» About this task: Word for word, copy all the data and drop the pictures.

[[ Exercise data, beginning ]]

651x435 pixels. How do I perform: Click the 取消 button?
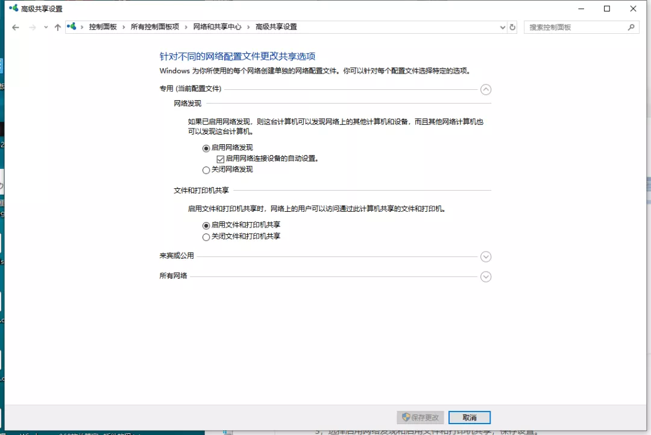(469, 417)
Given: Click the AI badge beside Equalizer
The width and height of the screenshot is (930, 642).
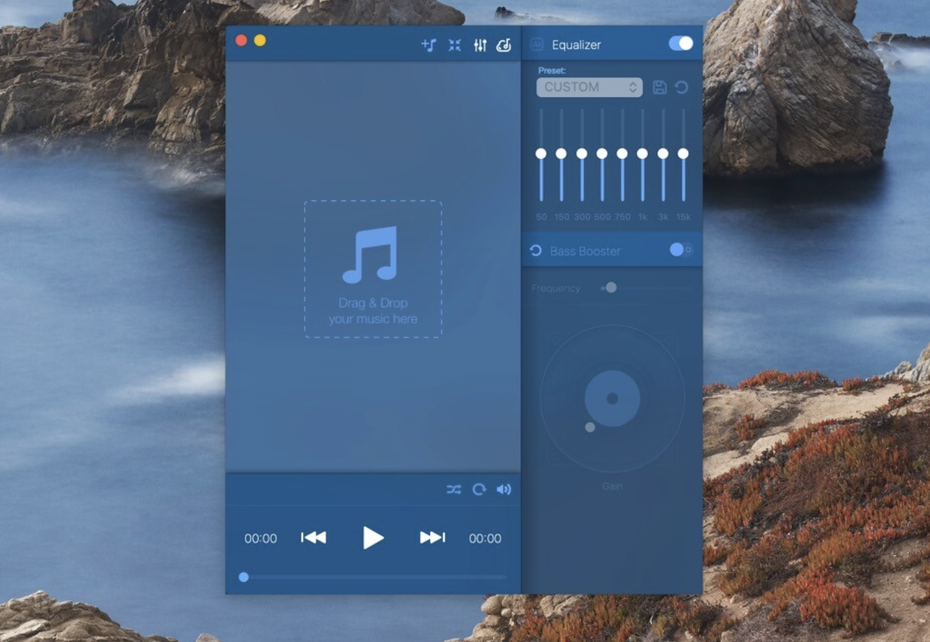Looking at the screenshot, I should (537, 44).
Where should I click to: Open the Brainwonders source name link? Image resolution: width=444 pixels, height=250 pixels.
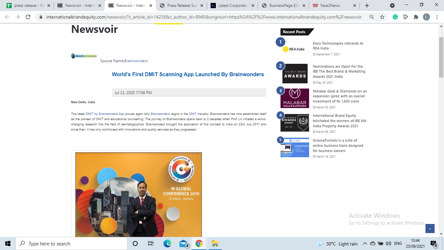(x=136, y=61)
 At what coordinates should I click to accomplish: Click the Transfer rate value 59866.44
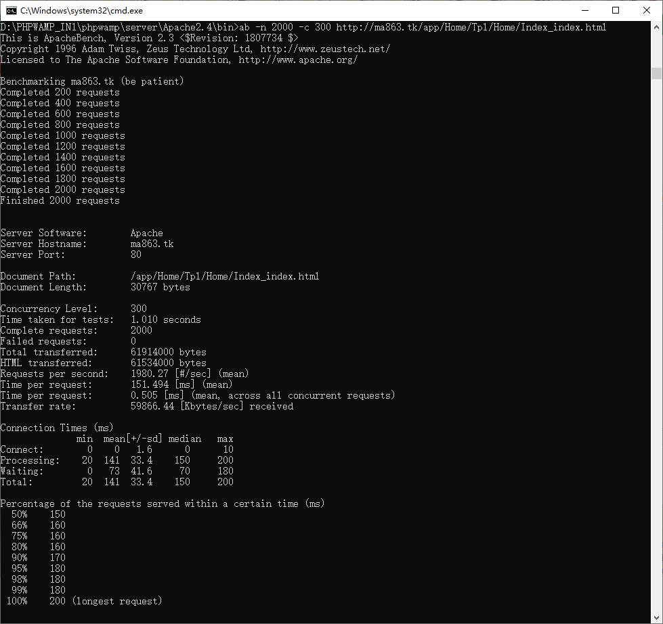pos(152,406)
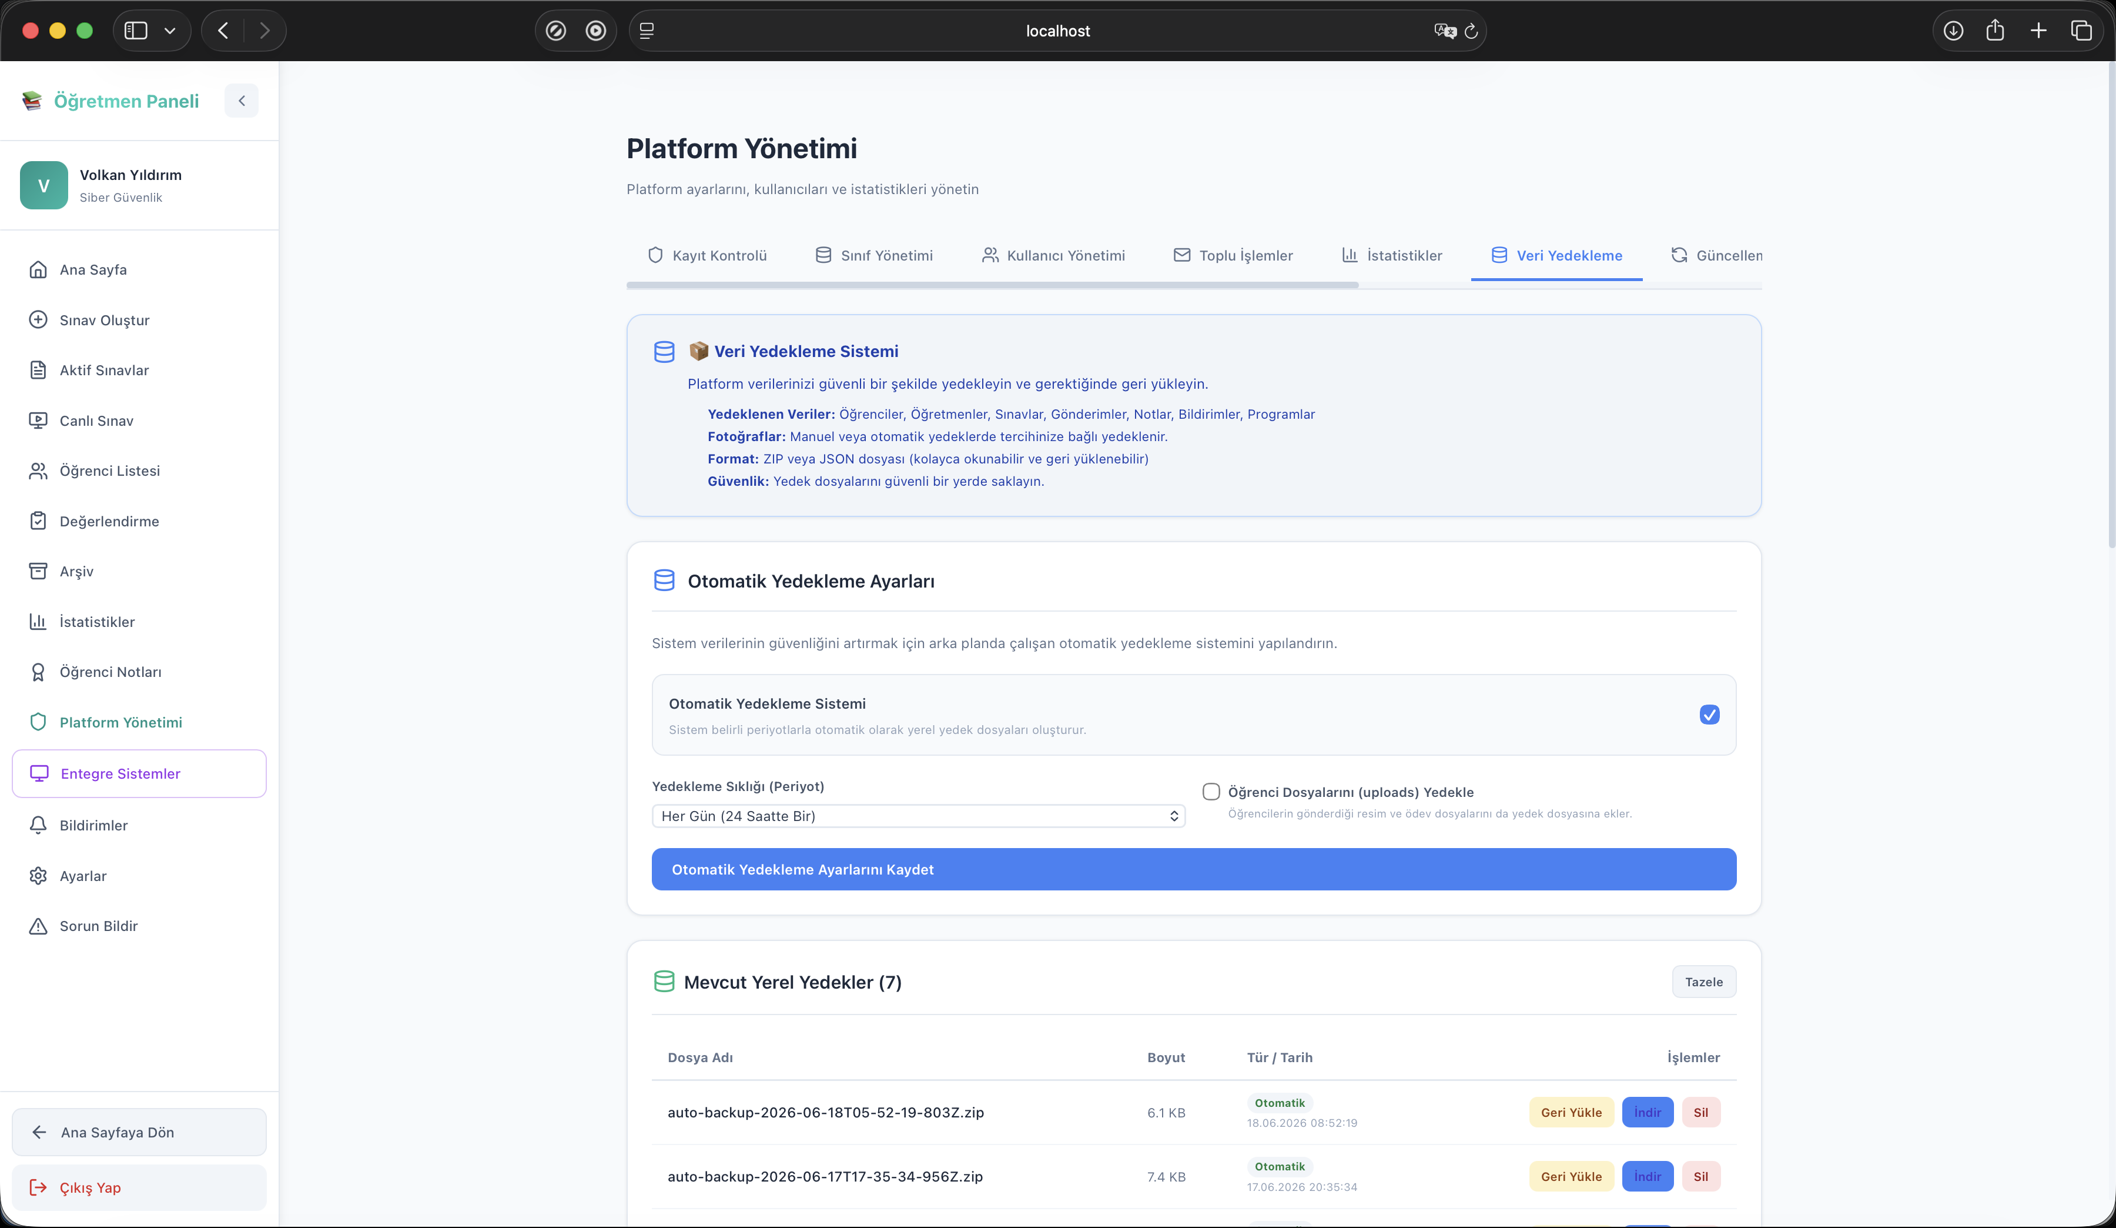This screenshot has width=2116, height=1228.
Task: Open Bildirimler bell icon
Action: 38,825
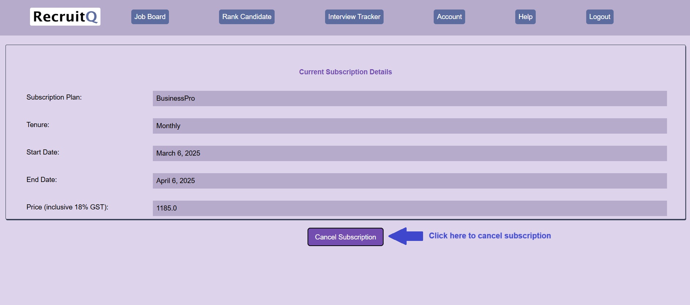Click the April 6, 2025 end date field
The width and height of the screenshot is (690, 305).
[410, 181]
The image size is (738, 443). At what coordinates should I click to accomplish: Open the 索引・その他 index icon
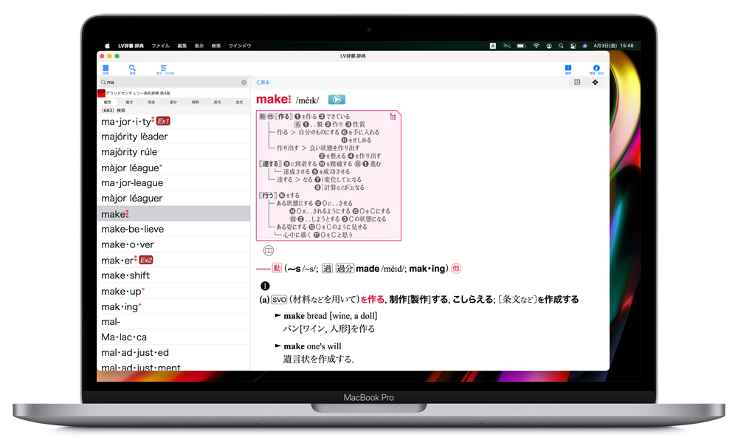164,69
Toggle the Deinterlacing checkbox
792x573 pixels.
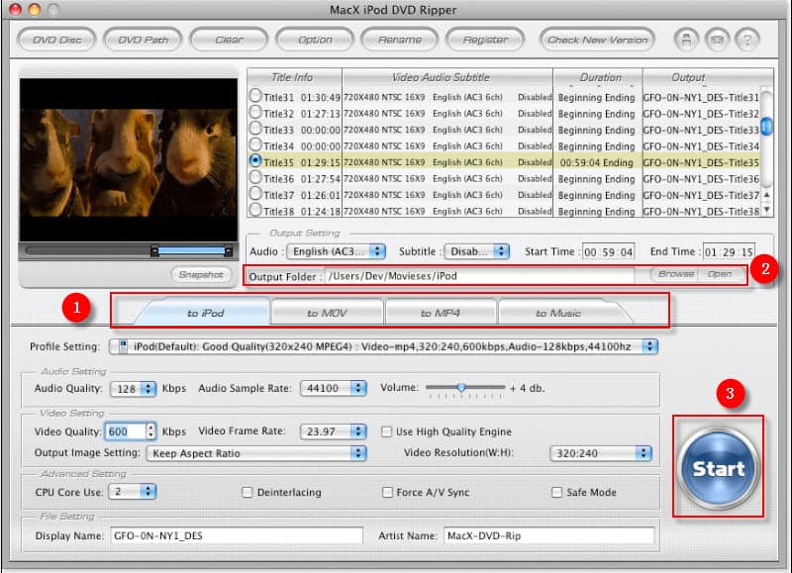point(248,492)
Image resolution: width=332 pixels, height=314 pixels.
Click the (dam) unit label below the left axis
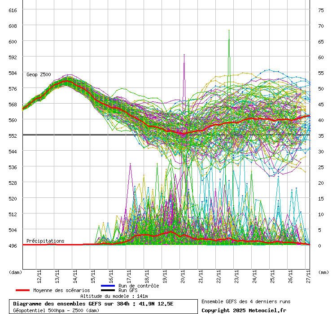15,272
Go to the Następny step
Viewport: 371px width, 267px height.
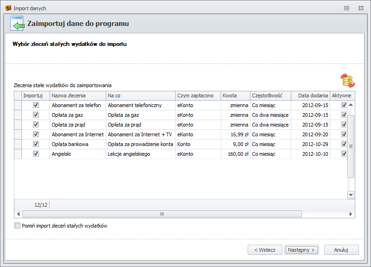301,250
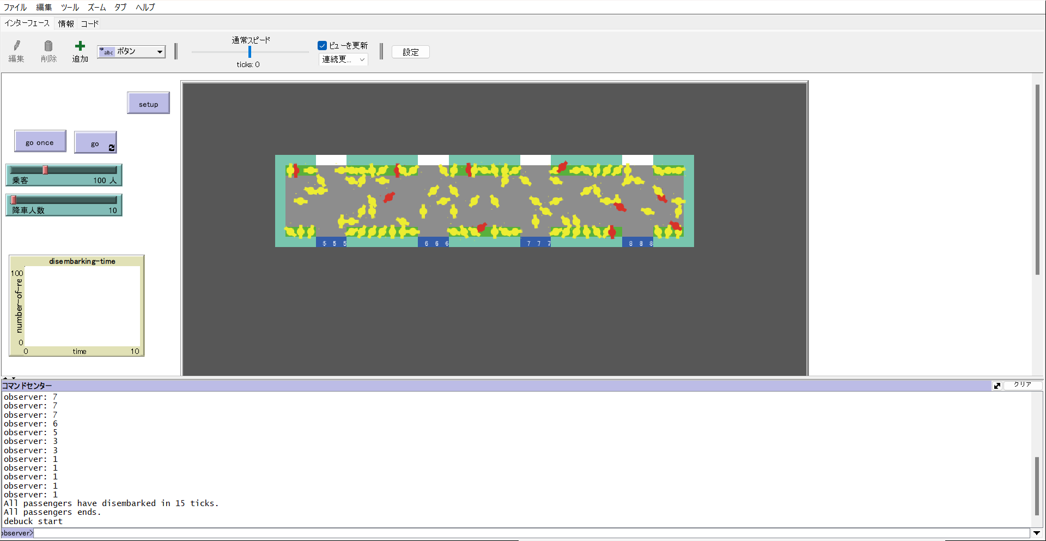
Task: Open the ツール menu
Action: point(70,7)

[[ Exercise data, end ]]

» Solution for this task:
651x435 pixels. How do I perform: Click the 取消 button?
(469, 417)
Given: Click the AI badge beside Equalizer
The width and height of the screenshot is (930, 642).
Looking at the screenshot, I should (537, 44).
Where should I click to: Open the Brainwonders source name link? Image resolution: width=444 pixels, height=250 pixels.
(x=136, y=61)
 At what coordinates should I click to accomplish: Click the Transfer rate value 59866.44
pos(152,406)
This screenshot has width=2116, height=1228.
Task: Open Bildirimler bell icon
Action: 38,825
Click the April 6, 2025 end date field
The width and height of the screenshot is (690, 305).
[410, 181]
The image size is (738, 443). At what coordinates should I click to accomplish: Open the 索引・その他 index icon
164,69
Toggle the Deinterlacing checkbox
792x573 pixels.
point(248,492)
Image resolution: width=332 pixels, height=314 pixels.
Click the (dam) unit label below the left axis
15,272
Go to the Następny step
Viewport: 371px width, 267px height.
301,250
Task: Open the ツール menu
Action: point(70,7)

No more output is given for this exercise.